Posted by Christopher Shea July 9, 2008 05:46 PM

Starting in the fall, if you want to guide tourists in the historic district of Philadelphia, you'll need a license, meaning you've passed a test to show that you know what you're talking about and forked over $300.

paulrevere.jpg
Paul Revere costume

Some libertarians have decried the new rule as an infringement of your right to prattle on about the Founders, whether or not you know squat about them. But Tim Burke, a Swarthmore historian, raised some larger historiographic questions on Cliopatria, a group blog that's part of the History News Network:

[T]he problem with the proposed regulation in Philadelphia is not just the question of what kind of standard the city will end up establishing. It is also that the city is going to try to regulate fabulisms and retellings out of existence, to be a positivist nanny. I trust in the tumultuous processes by which stories about the past come into being, and through which stories about the past are evaluated by audiences (including tourists). Sure, I don't expect that the patter of your average tour guide in Philadelphia would pass peer review for publication in The Journal of American History, but that's not what we ask of stories told and retold in a horse-drawn buggy bumping over the cobbled streets around Independence Hall.

It takes effort, he notes, to get budding Swarthmore historians to realize that "how the past is known and imagined, told and retold, is something to understand and think about, not simply correct or repair," and Philadelphia's new rule works precisely against that principle.

Boston has no such licensing system, so I asked Cheryl Tobey, a board member of the Greater Boston Tour Guide Association, what she thought of Philadelphia's approach. "Would I like to see licensing? Absolutely," she said -- so long as, Tobey stressed, it involved having to prove knowledge rather than simply forking money over to the city for a piece of paper. "You see people from out of state come in and they don't know what they're doing, or people in costumes, actors, who don't know their historical knowledge." Visitors to Boston feel ripped off and tourism suffers.

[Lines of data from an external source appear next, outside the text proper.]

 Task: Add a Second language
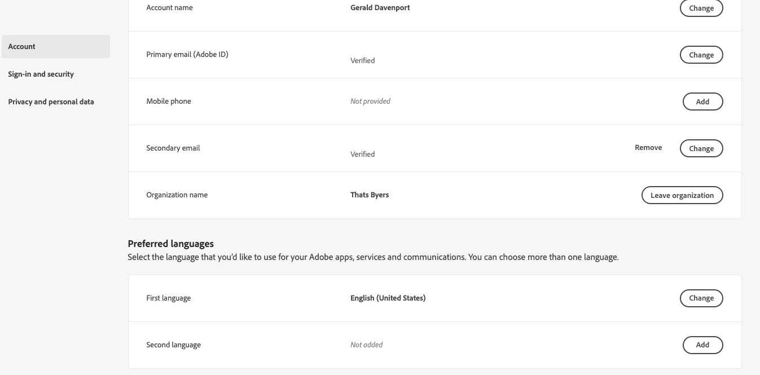702,345
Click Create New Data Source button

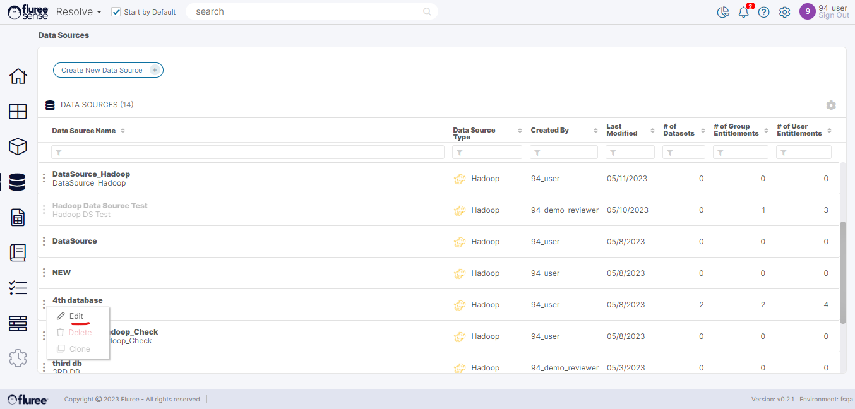pyautogui.click(x=108, y=70)
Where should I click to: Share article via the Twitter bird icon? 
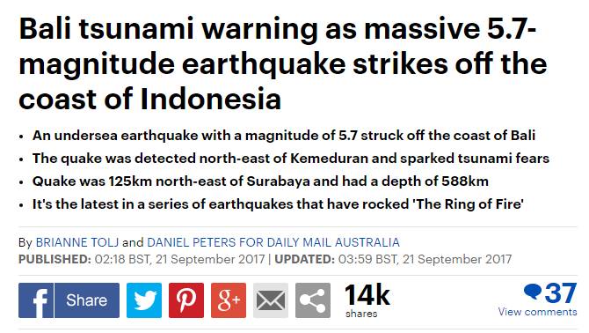144,300
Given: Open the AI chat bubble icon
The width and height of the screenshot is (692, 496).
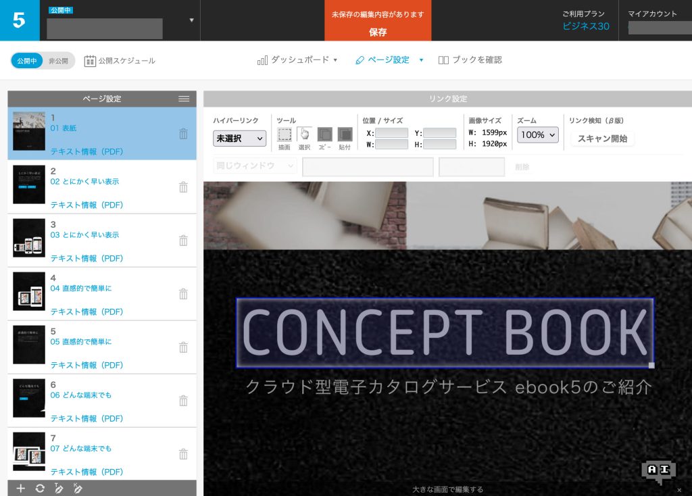Looking at the screenshot, I should (658, 471).
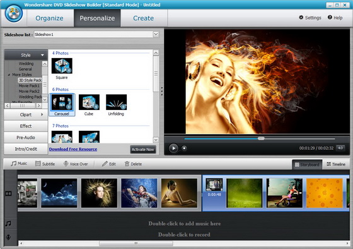Image resolution: width=353 pixels, height=249 pixels.
Task: Switch to Storyboard view
Action: coord(307,164)
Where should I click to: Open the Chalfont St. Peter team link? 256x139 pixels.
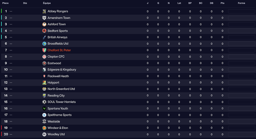(59, 50)

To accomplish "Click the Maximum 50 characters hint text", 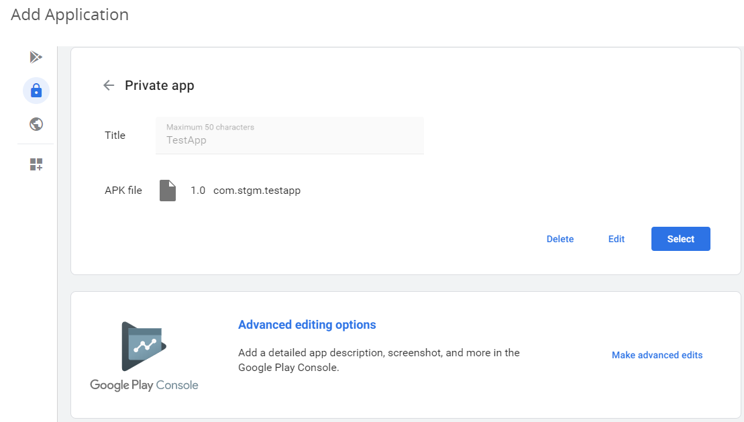I will click(x=210, y=126).
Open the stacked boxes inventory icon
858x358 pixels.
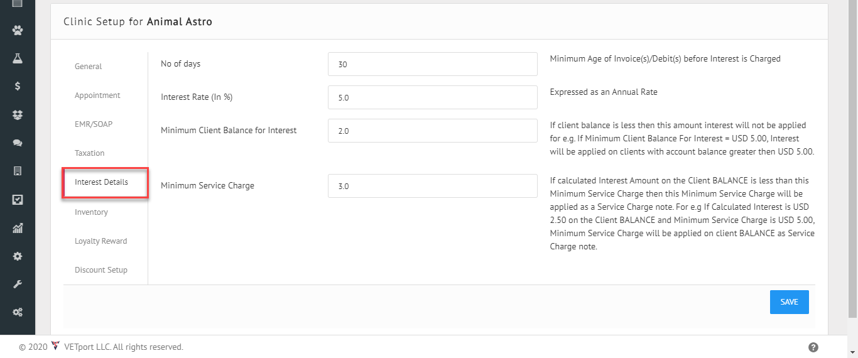(x=18, y=115)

The most ludicrous example she's seen of a guide faking his way through a tour? One group was "going by the duckling statues in the Public Garden," Tobey recalls. "The guide said, 'This was a gift to the people of Boston by Raisa Gorbachev and Barbara Bush -- who went to college together.'" Most of the audience murmured appreciatively. Tobey, unwilling to let that fabulism pass by into the tumultuous world of competing historical narratives, told a few people within earshot that they were being had.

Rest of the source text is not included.